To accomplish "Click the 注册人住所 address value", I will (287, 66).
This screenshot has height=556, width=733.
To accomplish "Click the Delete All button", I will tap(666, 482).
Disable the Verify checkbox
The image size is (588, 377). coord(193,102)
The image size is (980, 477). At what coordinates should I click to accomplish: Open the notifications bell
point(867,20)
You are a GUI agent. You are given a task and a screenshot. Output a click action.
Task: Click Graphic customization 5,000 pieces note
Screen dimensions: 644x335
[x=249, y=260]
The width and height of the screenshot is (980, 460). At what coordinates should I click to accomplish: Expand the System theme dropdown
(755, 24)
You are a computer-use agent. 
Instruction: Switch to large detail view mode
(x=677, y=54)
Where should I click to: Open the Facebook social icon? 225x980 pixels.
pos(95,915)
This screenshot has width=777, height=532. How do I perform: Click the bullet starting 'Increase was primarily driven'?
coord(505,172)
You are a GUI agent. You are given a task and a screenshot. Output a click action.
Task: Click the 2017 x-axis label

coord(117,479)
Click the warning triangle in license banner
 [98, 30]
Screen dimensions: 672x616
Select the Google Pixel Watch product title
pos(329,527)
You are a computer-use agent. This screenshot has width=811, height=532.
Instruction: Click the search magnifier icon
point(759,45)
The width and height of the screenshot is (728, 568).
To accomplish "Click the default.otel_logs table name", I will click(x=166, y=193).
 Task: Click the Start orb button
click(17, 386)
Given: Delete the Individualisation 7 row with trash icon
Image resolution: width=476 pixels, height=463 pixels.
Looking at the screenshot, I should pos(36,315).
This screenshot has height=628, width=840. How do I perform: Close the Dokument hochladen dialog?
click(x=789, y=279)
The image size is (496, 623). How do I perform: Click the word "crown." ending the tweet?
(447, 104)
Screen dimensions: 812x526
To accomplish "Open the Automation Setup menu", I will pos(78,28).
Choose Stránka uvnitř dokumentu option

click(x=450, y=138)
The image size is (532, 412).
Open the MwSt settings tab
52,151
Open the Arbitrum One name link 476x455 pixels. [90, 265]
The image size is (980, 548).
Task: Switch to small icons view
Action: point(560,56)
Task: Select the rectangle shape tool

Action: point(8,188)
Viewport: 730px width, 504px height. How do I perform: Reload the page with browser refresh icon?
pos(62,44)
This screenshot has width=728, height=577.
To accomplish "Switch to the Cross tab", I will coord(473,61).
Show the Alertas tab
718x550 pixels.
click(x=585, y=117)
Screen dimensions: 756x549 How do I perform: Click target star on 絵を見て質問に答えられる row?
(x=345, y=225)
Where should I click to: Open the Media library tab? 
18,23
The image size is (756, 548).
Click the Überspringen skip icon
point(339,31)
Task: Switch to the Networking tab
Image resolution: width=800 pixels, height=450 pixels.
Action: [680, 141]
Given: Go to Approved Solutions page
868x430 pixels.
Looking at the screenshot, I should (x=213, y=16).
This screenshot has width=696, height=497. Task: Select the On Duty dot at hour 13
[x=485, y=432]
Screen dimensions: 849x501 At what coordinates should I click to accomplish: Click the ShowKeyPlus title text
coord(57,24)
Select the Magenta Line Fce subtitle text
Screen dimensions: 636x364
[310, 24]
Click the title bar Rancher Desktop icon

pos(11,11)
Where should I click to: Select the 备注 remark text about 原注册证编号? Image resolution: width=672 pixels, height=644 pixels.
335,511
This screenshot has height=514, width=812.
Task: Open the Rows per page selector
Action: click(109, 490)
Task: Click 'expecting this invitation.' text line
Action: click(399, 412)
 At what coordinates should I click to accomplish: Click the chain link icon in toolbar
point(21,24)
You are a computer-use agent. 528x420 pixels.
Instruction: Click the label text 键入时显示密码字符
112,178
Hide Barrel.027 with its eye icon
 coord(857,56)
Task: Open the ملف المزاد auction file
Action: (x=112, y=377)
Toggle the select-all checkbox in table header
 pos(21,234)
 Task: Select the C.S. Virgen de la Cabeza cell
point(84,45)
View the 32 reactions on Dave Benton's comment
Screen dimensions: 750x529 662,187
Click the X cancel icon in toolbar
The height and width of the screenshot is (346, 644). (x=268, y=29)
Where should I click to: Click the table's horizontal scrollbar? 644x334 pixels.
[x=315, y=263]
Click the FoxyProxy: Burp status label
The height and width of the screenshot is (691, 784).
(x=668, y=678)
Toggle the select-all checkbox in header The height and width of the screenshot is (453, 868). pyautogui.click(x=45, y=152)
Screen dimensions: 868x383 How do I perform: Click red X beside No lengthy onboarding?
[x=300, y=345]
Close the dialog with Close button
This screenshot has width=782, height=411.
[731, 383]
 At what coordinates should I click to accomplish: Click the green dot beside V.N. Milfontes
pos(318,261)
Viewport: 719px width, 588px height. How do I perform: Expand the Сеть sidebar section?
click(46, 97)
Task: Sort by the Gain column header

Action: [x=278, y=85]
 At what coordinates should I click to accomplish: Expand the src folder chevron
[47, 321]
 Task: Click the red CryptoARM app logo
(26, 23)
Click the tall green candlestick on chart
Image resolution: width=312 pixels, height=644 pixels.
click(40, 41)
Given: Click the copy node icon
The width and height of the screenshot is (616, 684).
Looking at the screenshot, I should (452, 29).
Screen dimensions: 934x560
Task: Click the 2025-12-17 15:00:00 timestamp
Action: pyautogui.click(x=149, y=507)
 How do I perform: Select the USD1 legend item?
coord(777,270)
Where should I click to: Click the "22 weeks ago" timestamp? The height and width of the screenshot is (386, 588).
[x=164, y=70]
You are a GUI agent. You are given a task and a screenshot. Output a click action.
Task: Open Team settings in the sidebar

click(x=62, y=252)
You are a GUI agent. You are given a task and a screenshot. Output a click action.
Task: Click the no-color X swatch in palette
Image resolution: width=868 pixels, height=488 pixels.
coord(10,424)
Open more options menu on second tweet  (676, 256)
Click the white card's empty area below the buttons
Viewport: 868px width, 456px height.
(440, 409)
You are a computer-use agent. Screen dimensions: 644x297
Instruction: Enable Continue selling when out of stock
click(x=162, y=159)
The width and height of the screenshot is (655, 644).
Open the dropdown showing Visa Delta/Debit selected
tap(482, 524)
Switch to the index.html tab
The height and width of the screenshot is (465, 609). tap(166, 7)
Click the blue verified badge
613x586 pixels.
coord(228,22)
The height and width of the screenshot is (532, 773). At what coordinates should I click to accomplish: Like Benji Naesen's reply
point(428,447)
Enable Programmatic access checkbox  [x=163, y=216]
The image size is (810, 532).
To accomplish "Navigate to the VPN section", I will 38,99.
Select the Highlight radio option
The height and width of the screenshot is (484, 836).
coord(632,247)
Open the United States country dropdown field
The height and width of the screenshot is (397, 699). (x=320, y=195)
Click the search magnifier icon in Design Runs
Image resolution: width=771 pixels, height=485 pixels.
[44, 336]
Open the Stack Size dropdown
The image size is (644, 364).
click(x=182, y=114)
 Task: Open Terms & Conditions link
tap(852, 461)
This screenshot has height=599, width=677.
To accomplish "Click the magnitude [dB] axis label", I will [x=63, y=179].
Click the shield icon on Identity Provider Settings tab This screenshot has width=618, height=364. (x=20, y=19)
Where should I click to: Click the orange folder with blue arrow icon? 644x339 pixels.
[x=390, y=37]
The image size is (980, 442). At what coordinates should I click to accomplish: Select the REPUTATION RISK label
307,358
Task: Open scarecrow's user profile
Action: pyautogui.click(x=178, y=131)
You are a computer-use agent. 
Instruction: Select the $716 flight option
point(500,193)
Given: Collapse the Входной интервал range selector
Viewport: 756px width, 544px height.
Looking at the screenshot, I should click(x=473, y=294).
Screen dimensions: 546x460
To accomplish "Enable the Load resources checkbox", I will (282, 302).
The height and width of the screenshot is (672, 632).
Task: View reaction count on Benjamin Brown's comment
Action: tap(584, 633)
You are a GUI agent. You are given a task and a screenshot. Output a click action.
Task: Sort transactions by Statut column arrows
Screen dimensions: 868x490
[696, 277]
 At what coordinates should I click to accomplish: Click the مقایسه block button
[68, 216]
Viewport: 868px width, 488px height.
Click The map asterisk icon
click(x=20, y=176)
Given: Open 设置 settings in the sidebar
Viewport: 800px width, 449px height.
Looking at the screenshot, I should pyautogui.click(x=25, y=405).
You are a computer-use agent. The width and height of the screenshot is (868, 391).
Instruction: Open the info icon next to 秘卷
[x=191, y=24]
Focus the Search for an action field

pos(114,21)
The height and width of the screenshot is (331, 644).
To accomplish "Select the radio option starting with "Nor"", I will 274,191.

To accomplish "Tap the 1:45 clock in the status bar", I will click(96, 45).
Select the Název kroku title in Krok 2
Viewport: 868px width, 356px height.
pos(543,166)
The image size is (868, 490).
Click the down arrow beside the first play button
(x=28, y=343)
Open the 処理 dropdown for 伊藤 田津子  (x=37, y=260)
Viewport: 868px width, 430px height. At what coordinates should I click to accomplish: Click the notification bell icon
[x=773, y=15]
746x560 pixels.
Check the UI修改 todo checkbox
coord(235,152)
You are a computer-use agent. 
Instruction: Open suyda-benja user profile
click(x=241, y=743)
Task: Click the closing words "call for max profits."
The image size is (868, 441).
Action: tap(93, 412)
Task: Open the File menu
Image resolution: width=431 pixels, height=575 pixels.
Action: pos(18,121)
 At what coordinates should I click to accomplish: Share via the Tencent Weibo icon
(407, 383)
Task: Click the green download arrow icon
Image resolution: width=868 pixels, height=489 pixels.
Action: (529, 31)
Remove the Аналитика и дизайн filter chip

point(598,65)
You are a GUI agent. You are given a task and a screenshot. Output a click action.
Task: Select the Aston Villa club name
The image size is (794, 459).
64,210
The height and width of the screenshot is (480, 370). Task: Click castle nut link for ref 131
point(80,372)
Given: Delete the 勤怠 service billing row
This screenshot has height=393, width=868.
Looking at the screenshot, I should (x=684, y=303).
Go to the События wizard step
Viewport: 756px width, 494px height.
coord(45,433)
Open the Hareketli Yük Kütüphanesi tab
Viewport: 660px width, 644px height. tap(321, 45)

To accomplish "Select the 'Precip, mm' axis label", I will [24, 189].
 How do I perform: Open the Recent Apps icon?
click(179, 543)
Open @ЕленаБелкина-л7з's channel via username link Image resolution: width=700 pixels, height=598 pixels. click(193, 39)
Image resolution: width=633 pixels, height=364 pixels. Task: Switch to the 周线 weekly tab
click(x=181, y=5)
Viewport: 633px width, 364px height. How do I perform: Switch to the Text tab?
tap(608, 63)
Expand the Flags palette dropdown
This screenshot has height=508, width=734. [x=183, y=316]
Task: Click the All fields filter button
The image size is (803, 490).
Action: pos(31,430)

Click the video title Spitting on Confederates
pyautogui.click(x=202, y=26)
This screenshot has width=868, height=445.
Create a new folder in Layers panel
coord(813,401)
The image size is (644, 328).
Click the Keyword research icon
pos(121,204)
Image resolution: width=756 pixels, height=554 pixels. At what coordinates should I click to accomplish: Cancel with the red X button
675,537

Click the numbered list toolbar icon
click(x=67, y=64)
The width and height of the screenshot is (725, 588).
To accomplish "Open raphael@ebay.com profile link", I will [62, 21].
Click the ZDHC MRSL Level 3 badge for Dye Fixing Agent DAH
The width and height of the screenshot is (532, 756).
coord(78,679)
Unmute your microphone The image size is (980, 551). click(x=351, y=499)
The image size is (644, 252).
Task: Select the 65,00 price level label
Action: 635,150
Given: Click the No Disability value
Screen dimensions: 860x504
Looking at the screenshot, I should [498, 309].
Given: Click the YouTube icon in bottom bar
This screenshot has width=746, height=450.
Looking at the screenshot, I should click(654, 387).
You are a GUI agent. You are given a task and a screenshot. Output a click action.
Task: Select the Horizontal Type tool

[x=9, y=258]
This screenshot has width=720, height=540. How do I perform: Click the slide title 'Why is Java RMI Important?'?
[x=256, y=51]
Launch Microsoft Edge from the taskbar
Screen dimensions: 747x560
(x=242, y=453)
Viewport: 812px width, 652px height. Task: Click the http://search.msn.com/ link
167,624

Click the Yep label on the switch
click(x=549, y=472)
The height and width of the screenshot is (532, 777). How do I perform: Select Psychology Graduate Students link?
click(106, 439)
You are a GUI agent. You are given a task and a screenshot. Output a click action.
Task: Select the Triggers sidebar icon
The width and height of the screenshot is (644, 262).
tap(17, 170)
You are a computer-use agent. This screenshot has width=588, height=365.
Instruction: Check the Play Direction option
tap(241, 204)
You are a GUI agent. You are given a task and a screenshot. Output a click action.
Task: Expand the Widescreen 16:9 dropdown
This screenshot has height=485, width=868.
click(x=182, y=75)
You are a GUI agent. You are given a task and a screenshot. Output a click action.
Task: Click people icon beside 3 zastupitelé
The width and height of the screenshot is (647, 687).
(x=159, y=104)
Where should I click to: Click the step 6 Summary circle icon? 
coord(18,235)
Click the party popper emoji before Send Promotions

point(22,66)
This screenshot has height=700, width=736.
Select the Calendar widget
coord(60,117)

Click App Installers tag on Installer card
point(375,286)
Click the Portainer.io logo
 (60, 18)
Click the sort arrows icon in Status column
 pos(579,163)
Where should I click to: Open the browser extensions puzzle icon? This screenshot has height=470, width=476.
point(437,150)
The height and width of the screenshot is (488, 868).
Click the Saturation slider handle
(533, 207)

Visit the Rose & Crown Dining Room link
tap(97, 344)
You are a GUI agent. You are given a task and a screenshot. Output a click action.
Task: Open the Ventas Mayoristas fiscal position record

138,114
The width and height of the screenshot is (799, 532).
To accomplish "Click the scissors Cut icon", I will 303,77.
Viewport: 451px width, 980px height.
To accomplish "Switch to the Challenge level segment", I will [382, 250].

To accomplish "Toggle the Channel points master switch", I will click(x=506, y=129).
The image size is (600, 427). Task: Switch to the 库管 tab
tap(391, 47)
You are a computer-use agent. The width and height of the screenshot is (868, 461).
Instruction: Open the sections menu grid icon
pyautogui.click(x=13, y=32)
+-------+
▶ **PROMPT**
Once you have counted the lines above that hold the word "value", report only that total.

▶ **TASK OUTPUT**
2